Exercise data:
◆ ◆ ◆ ◆

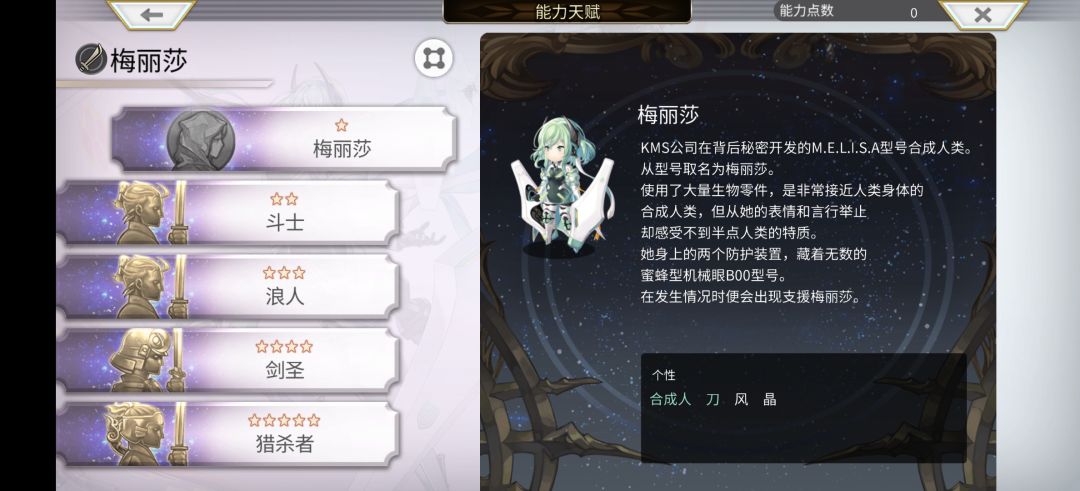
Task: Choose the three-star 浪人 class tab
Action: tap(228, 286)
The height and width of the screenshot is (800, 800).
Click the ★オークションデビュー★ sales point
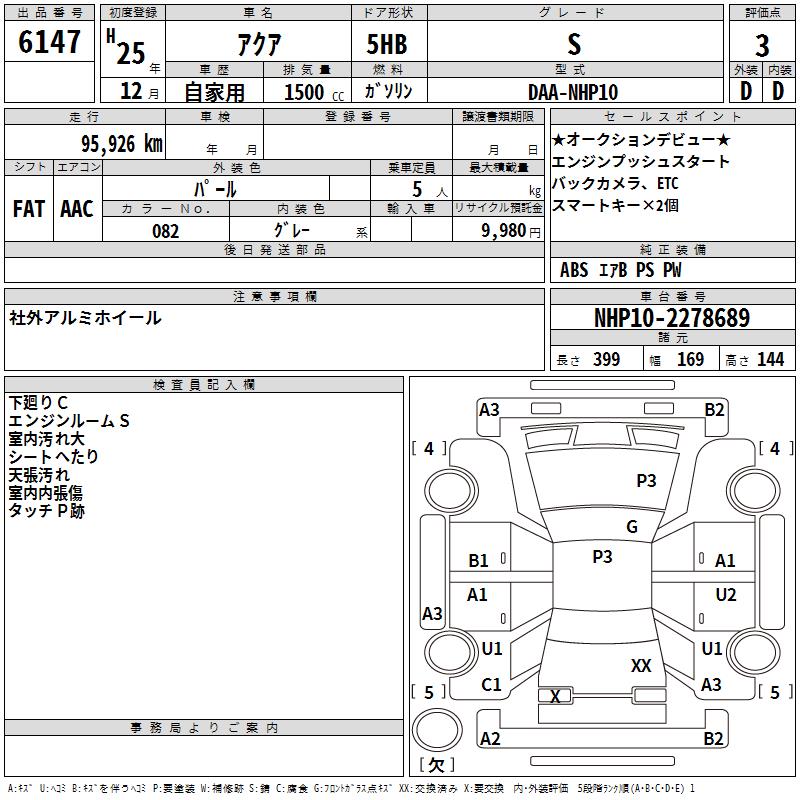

◆ ◆ ◆ ◆

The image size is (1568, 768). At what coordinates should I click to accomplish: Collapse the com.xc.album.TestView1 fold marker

◆ ◆ ◆ ◆

Required action: With the line holding "The height and" as the first and the line holding "Click the ★オークションデビュー★ sales point" as the last, set down that range of the entries above exactly, and nothing else.

Solution:
The height and width of the screenshot is (800, 800).
Click the ★オークションデビュー★ sales point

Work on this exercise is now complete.